Miscellaneous material for your mid-week reading.
- Brian Owens' roundup includes reference to new research showing that excess deaths are the result of COVID-19 itself, not the lockdowns used to combat it. And Renju Jose and Byron Kaye report on Australia's soaring COVID rates, while Yasmine Ghania discusses how Saskatchewan is at risk of a fourth wave.
- Angus Reid has unveiled new polling on vaccinations and other public health measures - including strong support for at least some form of vaccine requirement in every province/region. Blake Murdoch highlights how there are few rational arguments against vaccine passports. And Andrew Coyne writes that we may soon have little choice but to apply vaccine mandates to ensure we reach herd immunity before the Delta variant runs rampant.

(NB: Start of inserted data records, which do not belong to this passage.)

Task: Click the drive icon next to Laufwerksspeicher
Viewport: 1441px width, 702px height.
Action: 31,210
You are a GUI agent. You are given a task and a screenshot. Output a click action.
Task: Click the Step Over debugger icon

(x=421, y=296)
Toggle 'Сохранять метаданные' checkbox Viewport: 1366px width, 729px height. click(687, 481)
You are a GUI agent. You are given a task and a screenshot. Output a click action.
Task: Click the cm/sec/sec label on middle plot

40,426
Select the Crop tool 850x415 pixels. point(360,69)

- Sara Mojtehedzadeh reports on the close connection between workplace COVID outbreaks and the use of temporary and precarious labour.
- PressProgress exposes how Doug Ford's government has actively treated the pandemic as an opportunity for private actors to extract money from the public education system. And Mike Crawley reports on Ford's immediate end to the enforcement of licensing requirements for workers in skilled trades - signaling that for all the talking points conservatives spout about respect for tradespeople, they're the ones who wrongly believe there's no need for tradespeople to have any skills or qualifications.
- Finally, Gabriel Zucman and others warn (PDF) that a loophole in the current international joint statement on a global minimum corporate tax may not only render the minimum ineffective, but could actually create new incentives for tax havens and the businesses who seek to abuse them.